[start Input]
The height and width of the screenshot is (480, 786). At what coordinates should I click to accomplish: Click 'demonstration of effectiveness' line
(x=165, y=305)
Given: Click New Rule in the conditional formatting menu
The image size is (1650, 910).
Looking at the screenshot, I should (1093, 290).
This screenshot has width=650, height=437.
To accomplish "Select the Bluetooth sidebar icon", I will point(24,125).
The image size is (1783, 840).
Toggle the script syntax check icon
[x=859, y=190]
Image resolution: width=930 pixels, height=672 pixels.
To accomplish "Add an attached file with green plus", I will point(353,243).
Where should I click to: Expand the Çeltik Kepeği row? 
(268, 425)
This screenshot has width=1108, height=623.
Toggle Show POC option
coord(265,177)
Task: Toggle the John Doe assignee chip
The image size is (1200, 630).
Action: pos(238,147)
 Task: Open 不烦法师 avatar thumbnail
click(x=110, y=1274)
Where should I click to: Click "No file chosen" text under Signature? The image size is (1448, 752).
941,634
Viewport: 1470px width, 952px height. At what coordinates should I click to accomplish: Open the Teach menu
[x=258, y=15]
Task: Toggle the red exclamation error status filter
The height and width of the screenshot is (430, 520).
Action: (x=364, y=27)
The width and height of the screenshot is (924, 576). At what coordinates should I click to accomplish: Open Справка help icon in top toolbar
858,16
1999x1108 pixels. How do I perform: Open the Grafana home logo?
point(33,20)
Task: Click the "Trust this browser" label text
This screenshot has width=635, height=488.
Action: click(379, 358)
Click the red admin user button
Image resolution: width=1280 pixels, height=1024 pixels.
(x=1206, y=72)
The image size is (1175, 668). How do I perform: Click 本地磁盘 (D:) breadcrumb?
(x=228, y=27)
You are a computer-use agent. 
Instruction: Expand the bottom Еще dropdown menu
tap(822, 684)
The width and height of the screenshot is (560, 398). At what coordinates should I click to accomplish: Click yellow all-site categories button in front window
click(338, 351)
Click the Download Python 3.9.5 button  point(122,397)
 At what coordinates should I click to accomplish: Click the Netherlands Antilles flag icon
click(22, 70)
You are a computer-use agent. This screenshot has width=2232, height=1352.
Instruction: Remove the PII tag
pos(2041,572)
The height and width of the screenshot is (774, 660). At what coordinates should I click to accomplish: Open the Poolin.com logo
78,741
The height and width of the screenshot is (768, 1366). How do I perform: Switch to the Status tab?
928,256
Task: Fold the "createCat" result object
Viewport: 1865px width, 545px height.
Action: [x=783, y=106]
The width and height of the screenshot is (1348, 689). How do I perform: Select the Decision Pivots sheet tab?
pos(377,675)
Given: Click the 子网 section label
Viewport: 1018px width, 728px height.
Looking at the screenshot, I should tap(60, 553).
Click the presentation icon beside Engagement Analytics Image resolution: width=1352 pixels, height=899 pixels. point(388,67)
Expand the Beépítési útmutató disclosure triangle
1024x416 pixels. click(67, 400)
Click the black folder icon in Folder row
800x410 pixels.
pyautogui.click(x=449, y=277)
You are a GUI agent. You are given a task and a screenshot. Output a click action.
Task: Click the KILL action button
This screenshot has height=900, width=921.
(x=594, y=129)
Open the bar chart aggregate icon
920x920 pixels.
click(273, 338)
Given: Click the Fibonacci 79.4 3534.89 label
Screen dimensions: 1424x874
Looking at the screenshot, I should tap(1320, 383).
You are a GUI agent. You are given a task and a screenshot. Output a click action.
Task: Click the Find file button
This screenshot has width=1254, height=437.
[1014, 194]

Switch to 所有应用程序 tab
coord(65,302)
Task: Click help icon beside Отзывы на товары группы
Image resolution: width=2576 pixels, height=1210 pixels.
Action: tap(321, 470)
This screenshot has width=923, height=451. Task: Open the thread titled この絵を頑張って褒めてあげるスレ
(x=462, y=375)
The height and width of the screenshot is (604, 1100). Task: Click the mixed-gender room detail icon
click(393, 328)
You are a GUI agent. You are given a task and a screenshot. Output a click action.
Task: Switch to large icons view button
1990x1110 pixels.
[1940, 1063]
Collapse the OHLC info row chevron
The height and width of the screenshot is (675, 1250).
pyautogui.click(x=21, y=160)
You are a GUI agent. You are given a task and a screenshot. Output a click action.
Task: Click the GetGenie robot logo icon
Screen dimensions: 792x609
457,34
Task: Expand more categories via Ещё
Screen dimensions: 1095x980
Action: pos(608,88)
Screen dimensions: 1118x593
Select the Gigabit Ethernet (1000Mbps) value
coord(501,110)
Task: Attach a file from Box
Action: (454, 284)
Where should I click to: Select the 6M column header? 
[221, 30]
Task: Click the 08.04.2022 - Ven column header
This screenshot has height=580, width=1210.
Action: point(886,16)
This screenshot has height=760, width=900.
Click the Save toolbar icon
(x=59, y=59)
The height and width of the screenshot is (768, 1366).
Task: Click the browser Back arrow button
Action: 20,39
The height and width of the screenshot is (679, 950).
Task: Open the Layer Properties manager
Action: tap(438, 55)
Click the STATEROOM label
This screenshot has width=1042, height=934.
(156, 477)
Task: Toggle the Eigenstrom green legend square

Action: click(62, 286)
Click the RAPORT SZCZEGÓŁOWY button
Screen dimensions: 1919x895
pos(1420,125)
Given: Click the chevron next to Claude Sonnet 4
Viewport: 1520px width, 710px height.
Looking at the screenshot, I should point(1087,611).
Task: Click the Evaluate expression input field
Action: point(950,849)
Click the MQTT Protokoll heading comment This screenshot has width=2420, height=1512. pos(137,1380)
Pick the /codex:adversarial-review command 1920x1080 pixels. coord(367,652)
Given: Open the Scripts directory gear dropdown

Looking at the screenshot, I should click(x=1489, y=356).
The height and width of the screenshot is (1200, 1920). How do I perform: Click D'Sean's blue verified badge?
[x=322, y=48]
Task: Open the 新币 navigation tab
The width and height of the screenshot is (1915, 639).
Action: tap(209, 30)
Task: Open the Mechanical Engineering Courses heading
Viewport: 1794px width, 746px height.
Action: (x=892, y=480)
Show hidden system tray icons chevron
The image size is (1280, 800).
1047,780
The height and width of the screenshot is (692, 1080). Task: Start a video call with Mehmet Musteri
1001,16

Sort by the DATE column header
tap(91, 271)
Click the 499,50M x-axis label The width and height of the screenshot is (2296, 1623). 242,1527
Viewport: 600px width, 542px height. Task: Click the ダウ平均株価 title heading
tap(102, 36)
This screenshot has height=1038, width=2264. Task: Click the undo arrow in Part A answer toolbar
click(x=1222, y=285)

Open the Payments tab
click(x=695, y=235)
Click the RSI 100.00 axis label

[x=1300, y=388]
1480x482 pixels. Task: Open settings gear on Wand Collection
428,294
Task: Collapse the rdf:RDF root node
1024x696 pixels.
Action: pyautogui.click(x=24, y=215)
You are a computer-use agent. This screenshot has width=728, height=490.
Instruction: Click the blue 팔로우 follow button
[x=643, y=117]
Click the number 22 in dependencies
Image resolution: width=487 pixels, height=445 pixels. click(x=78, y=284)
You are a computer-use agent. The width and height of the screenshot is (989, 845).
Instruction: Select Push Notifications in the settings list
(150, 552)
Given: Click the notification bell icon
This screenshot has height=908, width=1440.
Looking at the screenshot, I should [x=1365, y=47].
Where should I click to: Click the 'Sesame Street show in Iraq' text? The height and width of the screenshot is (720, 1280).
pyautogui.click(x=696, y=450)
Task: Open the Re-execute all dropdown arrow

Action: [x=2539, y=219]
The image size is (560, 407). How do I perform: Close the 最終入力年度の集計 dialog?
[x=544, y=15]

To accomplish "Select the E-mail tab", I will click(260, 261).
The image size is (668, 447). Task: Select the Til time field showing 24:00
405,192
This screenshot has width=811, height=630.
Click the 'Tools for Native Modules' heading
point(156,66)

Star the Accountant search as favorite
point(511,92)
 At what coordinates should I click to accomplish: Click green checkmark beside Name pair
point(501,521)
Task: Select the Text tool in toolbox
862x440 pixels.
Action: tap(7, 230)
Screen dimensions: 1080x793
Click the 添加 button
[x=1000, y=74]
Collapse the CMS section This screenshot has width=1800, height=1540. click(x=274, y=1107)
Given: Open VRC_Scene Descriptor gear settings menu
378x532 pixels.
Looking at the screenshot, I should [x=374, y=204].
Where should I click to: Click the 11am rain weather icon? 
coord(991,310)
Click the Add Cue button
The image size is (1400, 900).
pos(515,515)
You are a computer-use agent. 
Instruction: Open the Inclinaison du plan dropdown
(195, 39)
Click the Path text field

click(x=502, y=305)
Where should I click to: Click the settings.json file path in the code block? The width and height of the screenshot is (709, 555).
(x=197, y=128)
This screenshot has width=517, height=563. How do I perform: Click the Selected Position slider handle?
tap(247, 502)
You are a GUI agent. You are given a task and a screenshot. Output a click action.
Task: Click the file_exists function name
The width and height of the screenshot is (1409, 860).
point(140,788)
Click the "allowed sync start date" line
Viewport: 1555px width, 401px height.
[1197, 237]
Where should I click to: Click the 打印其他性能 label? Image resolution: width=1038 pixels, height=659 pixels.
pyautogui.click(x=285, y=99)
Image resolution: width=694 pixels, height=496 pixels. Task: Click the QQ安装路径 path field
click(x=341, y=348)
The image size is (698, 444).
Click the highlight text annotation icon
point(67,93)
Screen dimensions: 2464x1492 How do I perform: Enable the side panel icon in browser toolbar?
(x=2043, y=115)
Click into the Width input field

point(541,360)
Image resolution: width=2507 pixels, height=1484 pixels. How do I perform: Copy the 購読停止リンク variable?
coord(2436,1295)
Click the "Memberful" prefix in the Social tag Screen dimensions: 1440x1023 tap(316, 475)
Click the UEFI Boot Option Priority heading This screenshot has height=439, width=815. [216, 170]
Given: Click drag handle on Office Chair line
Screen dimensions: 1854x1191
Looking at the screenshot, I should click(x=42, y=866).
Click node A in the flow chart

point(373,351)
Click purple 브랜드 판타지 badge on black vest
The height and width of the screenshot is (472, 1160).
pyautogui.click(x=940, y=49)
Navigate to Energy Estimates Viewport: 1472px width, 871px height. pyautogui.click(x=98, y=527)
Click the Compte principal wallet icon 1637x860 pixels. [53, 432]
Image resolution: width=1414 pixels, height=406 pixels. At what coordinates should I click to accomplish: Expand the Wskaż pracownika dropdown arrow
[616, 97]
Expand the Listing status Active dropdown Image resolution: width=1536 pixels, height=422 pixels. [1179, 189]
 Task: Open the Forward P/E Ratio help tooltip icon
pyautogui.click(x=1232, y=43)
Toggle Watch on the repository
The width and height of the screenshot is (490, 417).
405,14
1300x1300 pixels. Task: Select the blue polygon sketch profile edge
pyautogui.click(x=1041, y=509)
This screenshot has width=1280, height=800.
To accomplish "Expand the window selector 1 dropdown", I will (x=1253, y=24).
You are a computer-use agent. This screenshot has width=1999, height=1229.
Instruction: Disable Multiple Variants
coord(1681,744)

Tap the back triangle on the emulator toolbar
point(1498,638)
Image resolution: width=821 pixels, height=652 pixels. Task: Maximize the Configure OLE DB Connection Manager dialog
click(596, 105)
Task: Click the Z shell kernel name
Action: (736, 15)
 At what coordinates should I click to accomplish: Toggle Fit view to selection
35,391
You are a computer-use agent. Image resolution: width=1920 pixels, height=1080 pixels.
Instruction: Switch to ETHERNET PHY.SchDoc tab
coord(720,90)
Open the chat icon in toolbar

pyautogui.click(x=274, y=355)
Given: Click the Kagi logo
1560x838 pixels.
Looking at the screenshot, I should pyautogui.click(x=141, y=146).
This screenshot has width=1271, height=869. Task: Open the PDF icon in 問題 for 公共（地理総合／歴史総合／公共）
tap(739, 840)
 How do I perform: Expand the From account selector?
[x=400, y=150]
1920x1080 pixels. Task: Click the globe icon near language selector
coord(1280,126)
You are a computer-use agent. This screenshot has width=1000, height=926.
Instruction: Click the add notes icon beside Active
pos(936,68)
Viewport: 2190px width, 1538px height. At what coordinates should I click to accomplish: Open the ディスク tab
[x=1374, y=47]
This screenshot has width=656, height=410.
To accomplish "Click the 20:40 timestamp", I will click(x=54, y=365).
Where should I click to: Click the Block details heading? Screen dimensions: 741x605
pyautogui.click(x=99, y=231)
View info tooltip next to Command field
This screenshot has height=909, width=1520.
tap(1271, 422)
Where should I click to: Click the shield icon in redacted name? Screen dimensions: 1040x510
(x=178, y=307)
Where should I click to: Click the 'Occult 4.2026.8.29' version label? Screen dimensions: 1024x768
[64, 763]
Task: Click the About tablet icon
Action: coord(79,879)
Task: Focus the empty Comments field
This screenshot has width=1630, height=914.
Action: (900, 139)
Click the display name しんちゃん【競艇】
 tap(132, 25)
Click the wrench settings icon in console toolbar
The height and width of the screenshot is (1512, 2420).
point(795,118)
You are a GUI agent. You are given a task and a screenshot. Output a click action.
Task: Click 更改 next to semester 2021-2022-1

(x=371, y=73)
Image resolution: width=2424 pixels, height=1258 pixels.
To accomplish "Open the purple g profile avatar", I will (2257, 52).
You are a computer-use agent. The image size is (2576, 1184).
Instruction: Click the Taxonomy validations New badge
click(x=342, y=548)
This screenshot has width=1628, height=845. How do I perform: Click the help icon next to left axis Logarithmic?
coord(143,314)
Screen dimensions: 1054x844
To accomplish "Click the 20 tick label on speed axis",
[end Input]
--- Exercise aim ---
Please copy the material word for word, starting at its first line and ending with the line that contains "Looking at the screenshot, I should (1093, 290).". Include that final line.

--- Expected answer ---
The height and width of the screenshot is (480, 786). At what coordinates should I click to accomplish: Click 'demonstration of effectiveness' line
(x=165, y=305)
Given: Click New Rule in the conditional formatting menu
The image size is (1650, 910).
Looking at the screenshot, I should (1093, 290).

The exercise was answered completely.